What is the best diet for patients with coronary vascular disease? In my opinion, the major precepts of a heart-healthy diet are as follow:

  1. Markedly reduce simple carbohydrates such as white rice, white flour, pasta, sugar, breads and potatoes. If weight is not a problem, moderate amounts of simple carbohydrates are allowed.
  2. Encourage food rich in complex carbohydrates such as beans, whole-grain and nuts. These raise blood sugar slowly compared to simple carbohydrates and also slow the pace of insulin secreted from the pancreas and smoothen the fall of blood sugar levels.
  3. Eliminate or abstain from food rich in animal fat like beef, lamb and pork. Emphasise lean cuts if you must eat red meat, and choose broiling or baking rather than frying.
  4. Encourage moderate amounts of olive or peanut oil. These oils are monounsaturated and clinically seem to have beneficial effects on blood lipid levels. Other favourable oils such as oil-palm and canola oil are also encouraged. Trans-fatty acid, the so-called hydrogenated or partially hydrogenated fats, is strongly discouraged. They are commonly found in commercially-available baked goods and margarines.
  5. Encourage liberal amounts of fruit and vegetables. Take at least six to nine daily portions of fruits and/or vegetables as recommended by most nutritionists.
  6. Eat seafood as the main source of protein. Seafood is an excellent dietary choice and should be preferred over red or white meat. Care must be exercised when eating some shellfish, however, as they contain cholesterol-like substances. White meat from chicken and turkey is preferred over red meat from beef, lamb and pork.
  7. Bean curd products like tofu are highly recommended sources of protein and complex carbohydrates.
  8. Foods containing sugar or corn syrup should be avoided in large quantities. These can lead to a sudden, rapid rise in blood sugar resulting from vigorous insulin secretion in the pancreas when stimulating appetite.
  9. Try as much as possible to eat vegetarian food.
  10. I am a strong advocate of daily exercise, which improves cardiovascular health as well as diabetic and hypertension control. Individuals should exercise for 30 minutes or more daily. Walking, jogging, swimming, rowing and cycling are ideal, as is some form of weight training performed two to three times weekly for approximately 30 minutes. If you have yet to exercise habitually, it would be prudent to consult your physician or a trainer before initiating an exercise programme.

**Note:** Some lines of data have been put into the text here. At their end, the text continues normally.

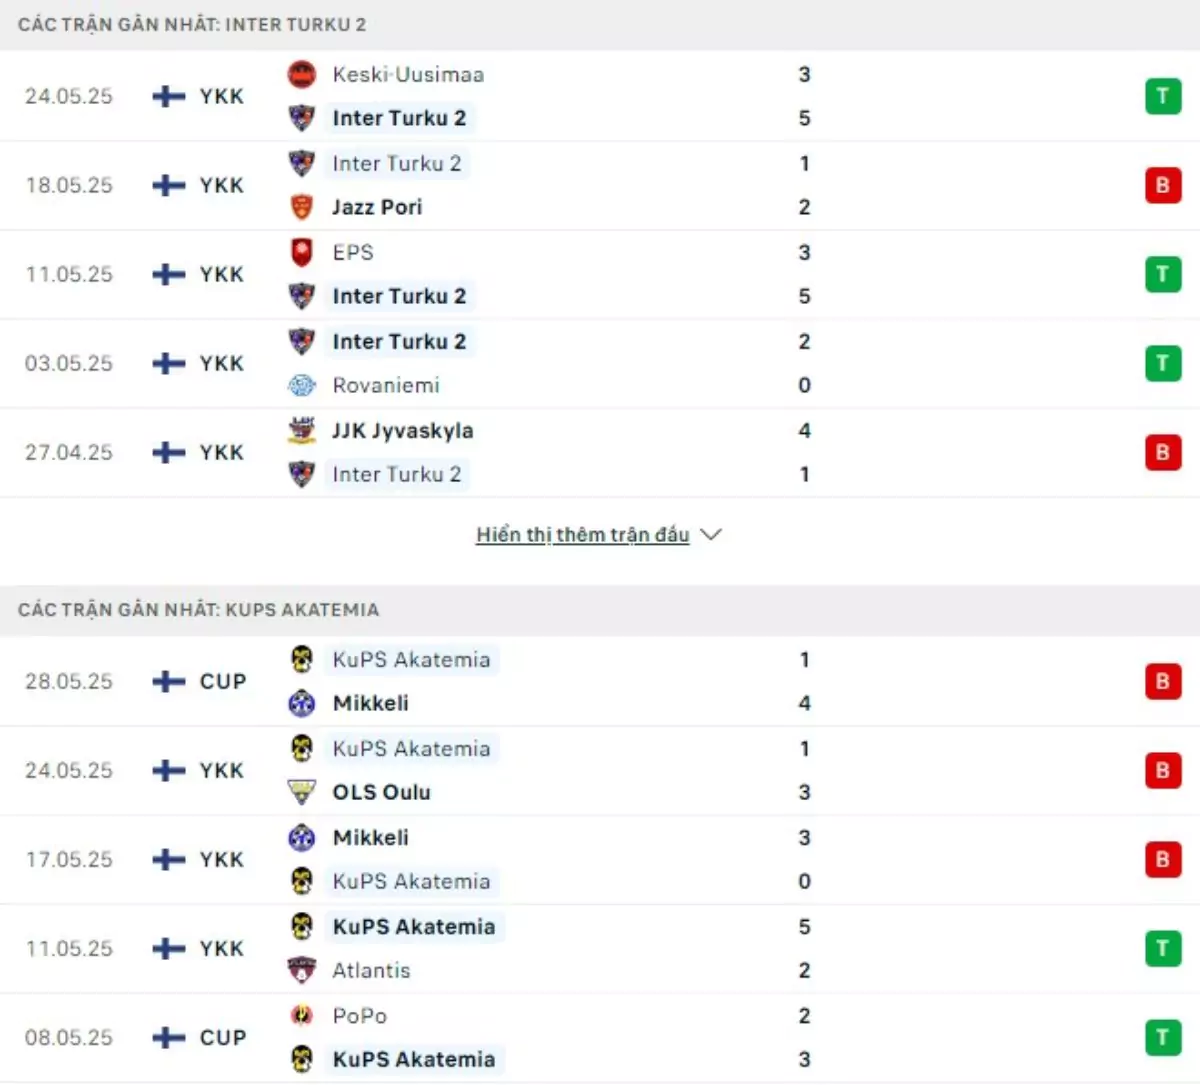
Task: Click the KuPS Akatemia badge icon
Action: coord(301,659)
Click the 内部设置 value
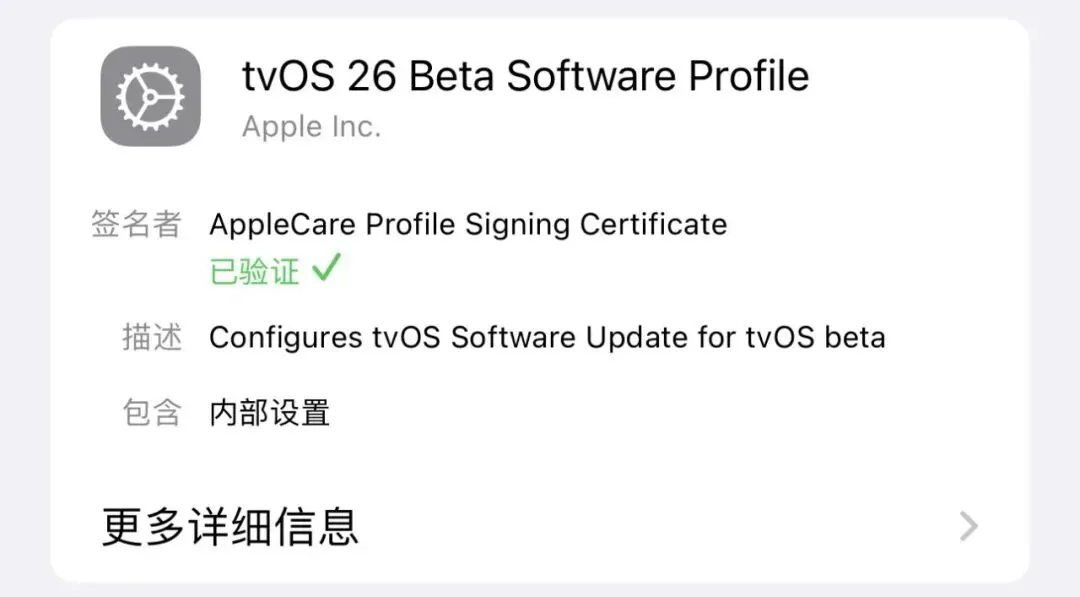The width and height of the screenshot is (1080, 597). (x=269, y=411)
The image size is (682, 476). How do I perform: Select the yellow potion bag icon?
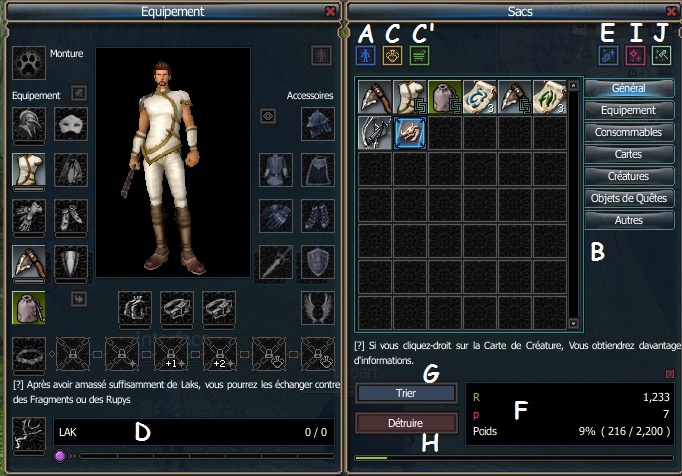click(392, 56)

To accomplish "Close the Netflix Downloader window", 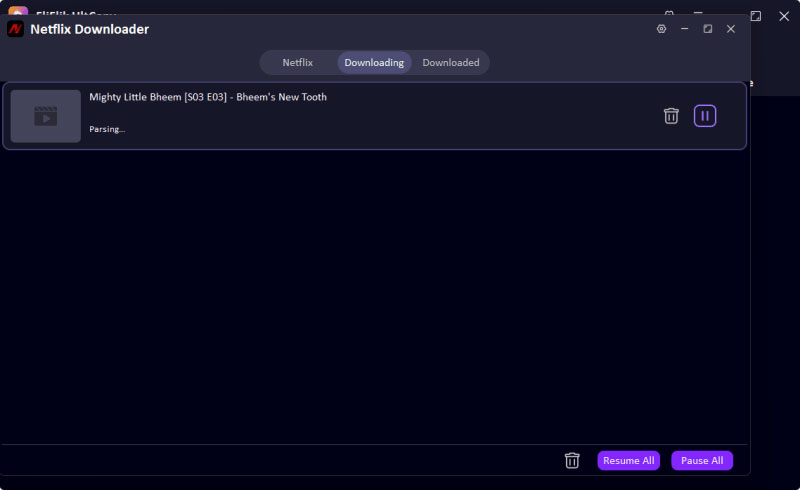I will pos(731,29).
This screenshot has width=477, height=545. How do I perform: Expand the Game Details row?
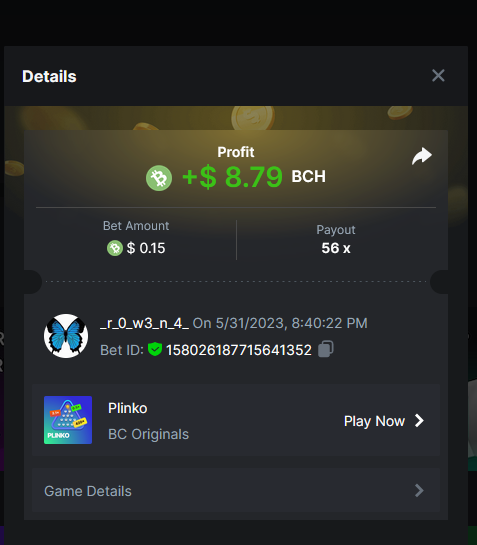pos(236,490)
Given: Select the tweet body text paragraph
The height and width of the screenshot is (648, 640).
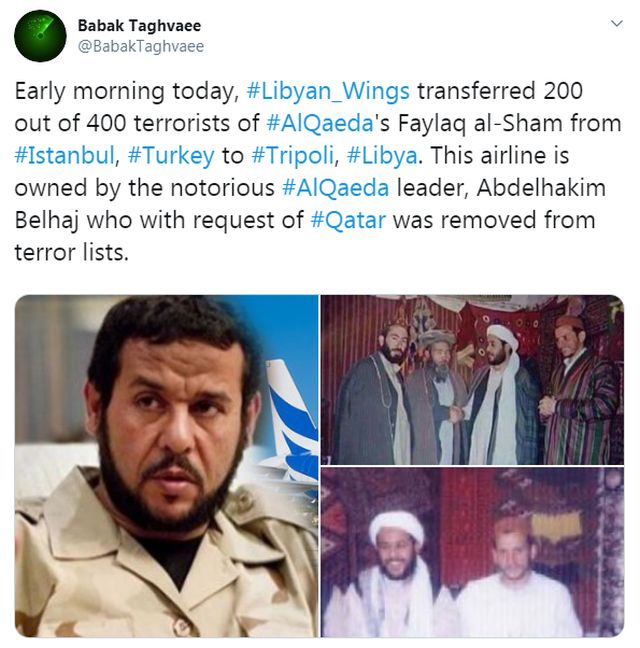Looking at the screenshot, I should point(318,172).
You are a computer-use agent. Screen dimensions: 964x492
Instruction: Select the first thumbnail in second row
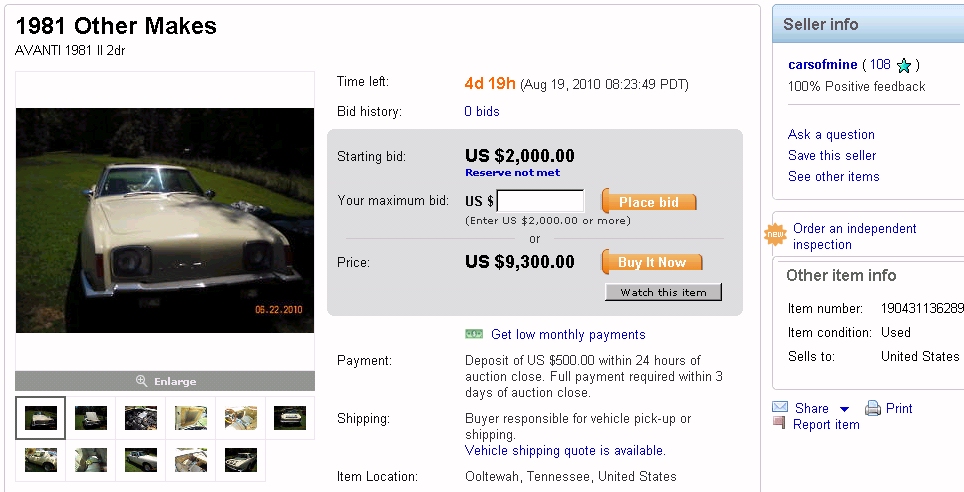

With these simple dietary and lifestyle modifications, you hopefully can enjoy a healthy life based on the knowledge available today.


[1] NCVD Database 2012
[2] de Lorgeril M, Salen P, Martin JI et al. Mediterranean diet, traditional risk factors, and the rate of cardiovascular complications after myocardial infarction. Circulation 1999; 99:779-85.
[3] Dansinger ML, Gleason JA, Griffith JL et al. Comparison of the Atkins, Ornish, Weight watchers, and Zone diets for weight loss and heart disease risk reduction: a randomized trial. JAMA 2005; 293: 43-53.
[4] Alfenas RC, Mattes RD. Influence of glycemic index/load on glycemic response, appetite, and food intake in healthy humans. Diabetes Care 2005; 28: 2123-29.
[5] Alpert JS. Nutritional Advice for the Patient With Heart Disease: What Diet Should We Recommend for Our Patients? Circulation 2011;124: 258-60.